### Exercise data
•••••

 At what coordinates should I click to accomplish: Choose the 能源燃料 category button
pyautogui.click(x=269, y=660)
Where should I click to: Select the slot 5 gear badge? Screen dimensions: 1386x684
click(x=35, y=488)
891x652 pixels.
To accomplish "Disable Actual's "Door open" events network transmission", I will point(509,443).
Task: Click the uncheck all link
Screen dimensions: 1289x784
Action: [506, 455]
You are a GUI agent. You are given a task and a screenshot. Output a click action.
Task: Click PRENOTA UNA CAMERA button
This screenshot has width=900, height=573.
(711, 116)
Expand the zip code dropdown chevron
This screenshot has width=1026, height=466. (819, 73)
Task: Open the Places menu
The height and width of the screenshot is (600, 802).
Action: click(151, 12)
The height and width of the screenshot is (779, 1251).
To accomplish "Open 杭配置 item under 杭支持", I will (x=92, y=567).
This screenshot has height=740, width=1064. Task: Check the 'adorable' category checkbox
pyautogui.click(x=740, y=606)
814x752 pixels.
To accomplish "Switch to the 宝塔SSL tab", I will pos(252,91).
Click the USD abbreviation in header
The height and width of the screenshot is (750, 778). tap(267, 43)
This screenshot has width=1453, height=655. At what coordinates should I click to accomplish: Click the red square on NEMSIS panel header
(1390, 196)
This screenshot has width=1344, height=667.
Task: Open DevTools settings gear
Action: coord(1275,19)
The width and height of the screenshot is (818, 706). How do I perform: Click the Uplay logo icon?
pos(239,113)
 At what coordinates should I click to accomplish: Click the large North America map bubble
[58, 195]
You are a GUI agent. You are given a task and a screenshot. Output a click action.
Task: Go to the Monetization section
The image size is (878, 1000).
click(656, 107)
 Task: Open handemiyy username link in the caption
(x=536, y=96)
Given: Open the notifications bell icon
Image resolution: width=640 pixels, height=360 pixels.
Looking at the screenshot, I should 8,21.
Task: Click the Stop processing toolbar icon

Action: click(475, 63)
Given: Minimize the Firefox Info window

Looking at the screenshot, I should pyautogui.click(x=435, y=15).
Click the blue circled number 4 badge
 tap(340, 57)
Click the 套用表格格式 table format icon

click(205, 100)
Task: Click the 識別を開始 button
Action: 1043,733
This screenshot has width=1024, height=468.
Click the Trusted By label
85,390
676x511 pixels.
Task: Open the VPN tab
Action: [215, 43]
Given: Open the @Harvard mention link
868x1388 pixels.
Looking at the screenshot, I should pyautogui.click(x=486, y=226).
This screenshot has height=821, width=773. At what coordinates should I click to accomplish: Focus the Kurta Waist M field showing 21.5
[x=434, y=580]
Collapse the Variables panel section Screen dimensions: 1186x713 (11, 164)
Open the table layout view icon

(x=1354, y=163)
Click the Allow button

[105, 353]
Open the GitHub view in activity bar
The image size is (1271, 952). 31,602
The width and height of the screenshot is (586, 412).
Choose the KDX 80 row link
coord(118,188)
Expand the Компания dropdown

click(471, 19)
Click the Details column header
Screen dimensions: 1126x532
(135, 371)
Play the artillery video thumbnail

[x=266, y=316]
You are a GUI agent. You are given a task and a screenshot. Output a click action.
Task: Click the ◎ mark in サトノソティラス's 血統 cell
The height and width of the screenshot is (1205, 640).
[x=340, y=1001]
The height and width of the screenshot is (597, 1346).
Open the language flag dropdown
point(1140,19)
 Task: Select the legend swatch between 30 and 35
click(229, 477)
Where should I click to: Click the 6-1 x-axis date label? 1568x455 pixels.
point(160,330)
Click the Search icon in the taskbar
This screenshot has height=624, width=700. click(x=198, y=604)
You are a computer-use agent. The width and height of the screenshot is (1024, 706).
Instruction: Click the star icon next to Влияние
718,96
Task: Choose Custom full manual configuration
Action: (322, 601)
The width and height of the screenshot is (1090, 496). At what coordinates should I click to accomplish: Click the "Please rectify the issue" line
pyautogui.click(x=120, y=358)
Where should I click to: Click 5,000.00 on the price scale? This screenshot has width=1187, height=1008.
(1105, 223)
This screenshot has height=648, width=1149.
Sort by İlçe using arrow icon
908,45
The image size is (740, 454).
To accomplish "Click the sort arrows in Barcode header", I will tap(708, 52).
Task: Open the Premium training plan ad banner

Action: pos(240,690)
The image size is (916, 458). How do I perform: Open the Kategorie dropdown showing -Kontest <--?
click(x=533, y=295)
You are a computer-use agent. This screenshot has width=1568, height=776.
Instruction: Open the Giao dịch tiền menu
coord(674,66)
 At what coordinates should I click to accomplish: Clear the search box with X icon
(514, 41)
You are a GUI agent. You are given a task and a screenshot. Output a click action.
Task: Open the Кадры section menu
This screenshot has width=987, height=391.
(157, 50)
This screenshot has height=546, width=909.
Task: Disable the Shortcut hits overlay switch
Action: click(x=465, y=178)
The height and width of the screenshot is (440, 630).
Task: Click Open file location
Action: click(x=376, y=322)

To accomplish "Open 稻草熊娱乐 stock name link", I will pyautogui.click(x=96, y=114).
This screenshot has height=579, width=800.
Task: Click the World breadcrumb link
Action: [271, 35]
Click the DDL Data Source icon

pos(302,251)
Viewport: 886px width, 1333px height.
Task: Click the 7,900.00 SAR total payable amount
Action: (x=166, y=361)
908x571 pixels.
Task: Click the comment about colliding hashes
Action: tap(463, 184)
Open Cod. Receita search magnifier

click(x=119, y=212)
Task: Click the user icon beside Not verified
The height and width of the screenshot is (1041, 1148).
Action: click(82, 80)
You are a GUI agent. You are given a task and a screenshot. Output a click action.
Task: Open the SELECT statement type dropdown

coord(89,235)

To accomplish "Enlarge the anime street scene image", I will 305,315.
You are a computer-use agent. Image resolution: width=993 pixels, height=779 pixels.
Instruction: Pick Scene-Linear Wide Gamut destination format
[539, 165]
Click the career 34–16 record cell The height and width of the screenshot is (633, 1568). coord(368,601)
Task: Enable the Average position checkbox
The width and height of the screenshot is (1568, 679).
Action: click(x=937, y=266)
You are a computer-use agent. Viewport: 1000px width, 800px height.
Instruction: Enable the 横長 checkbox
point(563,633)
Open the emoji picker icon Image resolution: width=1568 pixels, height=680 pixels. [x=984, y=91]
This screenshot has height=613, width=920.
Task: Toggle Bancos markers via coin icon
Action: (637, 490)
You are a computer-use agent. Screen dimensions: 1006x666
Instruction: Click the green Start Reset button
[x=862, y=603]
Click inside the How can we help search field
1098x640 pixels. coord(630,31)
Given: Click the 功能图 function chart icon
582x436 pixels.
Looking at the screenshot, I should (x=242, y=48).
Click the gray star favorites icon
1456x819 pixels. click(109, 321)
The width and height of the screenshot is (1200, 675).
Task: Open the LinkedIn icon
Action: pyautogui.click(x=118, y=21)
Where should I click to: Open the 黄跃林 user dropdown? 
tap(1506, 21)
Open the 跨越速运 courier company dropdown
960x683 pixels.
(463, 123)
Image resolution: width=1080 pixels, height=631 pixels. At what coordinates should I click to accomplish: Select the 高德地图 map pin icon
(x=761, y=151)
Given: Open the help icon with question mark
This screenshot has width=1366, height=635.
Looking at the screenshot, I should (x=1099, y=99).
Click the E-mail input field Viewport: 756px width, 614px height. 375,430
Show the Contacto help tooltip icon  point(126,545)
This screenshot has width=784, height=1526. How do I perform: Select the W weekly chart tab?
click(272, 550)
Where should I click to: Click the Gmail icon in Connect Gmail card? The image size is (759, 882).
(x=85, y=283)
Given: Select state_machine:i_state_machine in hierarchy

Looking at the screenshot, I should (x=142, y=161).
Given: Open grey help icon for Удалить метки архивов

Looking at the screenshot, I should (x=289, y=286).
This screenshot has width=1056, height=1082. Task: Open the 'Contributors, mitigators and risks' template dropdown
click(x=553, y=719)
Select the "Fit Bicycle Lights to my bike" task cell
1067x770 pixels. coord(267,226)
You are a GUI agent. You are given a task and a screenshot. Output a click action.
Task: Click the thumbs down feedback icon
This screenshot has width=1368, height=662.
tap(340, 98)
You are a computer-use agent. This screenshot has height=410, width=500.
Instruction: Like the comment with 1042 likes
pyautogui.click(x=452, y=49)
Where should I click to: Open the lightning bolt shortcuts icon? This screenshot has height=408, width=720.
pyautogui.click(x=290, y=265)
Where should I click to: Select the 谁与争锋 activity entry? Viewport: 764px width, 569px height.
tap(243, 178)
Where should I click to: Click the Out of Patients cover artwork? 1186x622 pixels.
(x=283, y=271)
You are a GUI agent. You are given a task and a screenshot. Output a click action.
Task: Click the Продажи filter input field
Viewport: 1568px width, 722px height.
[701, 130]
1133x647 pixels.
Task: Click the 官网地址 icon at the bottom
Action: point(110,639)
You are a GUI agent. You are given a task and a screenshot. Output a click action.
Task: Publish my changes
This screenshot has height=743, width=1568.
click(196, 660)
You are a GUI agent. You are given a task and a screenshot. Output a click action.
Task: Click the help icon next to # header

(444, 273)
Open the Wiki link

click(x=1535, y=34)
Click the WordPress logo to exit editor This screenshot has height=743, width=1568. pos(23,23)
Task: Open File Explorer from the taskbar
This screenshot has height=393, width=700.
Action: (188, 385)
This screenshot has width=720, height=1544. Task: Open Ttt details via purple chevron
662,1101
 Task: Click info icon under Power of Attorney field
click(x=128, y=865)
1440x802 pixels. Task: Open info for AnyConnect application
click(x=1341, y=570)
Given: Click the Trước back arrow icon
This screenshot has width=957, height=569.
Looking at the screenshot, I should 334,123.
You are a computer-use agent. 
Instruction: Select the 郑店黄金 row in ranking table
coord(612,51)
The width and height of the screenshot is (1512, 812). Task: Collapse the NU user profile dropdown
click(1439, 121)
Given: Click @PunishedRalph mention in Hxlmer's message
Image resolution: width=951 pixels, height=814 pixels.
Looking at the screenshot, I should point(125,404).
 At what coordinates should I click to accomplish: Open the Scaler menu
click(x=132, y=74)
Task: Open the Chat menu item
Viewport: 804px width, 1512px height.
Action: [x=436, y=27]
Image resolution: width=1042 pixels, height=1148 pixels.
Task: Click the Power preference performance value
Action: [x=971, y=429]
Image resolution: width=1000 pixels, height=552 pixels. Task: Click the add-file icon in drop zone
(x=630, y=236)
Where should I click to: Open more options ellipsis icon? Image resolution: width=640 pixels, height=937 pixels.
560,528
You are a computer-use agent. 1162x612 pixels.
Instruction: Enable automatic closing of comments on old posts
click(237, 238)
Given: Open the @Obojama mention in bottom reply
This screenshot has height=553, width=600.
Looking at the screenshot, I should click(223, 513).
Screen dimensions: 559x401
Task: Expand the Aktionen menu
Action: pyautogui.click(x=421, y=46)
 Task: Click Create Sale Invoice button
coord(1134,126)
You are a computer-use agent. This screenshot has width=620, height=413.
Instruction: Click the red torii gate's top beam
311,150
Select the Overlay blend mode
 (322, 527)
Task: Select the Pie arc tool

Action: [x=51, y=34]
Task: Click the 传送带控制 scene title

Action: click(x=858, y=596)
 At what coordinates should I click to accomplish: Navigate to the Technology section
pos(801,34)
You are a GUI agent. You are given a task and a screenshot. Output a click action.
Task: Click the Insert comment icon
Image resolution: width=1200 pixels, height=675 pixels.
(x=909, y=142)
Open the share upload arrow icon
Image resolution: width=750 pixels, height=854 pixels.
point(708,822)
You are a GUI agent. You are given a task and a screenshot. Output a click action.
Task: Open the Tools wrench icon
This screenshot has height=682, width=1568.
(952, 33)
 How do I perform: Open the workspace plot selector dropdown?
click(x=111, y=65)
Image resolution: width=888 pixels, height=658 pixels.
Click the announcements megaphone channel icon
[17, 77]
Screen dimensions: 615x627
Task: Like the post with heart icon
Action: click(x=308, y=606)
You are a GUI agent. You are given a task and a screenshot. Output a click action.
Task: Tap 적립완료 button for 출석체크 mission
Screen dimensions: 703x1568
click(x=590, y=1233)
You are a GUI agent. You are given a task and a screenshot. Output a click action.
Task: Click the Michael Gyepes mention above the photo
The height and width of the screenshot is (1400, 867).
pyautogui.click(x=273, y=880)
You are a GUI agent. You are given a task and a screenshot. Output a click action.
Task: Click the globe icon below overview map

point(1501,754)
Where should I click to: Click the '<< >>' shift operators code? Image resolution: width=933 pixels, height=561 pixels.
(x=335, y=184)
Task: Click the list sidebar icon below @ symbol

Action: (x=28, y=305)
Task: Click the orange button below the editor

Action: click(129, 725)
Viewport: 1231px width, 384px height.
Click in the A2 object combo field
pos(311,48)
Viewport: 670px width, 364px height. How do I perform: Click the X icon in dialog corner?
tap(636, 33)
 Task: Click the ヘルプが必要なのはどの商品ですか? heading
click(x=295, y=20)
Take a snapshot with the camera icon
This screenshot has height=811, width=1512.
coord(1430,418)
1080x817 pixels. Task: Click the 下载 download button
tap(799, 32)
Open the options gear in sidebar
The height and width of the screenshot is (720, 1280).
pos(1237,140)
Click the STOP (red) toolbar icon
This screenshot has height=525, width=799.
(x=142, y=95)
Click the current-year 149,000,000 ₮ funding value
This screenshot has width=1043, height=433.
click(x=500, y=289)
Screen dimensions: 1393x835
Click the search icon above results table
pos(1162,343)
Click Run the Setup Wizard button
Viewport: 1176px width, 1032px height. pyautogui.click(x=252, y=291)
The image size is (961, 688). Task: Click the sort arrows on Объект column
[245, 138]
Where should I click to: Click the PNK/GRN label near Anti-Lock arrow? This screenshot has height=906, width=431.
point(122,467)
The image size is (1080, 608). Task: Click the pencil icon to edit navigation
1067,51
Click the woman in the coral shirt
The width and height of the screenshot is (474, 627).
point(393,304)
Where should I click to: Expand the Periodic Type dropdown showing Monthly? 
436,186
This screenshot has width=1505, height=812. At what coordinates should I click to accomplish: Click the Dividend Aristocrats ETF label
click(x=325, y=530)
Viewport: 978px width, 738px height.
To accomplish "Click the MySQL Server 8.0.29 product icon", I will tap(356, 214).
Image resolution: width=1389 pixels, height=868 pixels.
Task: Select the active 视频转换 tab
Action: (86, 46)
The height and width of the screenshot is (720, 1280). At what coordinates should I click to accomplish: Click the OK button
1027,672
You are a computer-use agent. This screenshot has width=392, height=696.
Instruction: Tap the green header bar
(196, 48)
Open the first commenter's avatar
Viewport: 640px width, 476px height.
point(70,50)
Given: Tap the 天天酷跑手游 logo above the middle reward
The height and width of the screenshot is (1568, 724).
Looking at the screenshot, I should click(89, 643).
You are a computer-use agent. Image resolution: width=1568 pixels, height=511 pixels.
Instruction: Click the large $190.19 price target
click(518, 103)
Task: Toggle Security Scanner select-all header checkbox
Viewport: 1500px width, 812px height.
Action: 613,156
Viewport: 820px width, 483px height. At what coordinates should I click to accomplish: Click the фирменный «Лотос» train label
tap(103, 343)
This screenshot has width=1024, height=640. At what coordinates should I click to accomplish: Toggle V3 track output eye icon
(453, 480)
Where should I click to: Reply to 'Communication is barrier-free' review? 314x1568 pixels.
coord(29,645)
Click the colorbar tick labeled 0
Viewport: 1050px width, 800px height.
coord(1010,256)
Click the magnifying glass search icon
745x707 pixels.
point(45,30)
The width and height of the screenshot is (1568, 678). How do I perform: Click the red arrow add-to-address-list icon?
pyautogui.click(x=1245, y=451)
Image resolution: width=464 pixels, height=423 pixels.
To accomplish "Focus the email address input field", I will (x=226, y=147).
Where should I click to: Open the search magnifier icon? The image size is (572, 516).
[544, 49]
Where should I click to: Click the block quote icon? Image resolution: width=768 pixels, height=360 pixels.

•••••

Find "You are a computer-use agent. Viewport: 1000px" in the entries above and copy that whole line exactly, then each line after it through the line that contains "Given: Click the 功能图 function chart icon".

### Response to this task
You are a computer-use agent. Viewport: 1000px width, 800px height.
Instruction: Enable the 横長 checkbox
point(563,633)
Open the emoji picker icon Image resolution: width=1568 pixels, height=680 pixels. [x=984, y=91]
This screenshot has height=613, width=920.
Task: Toggle Bancos markers via coin icon
Action: (637, 490)
You are a computer-use agent. Screen dimensions: 1006x666
Instruction: Click the green Start Reset button
[x=862, y=603]
Click inside the How can we help search field
1098x640 pixels. coord(630,31)
Given: Click the 功能图 function chart icon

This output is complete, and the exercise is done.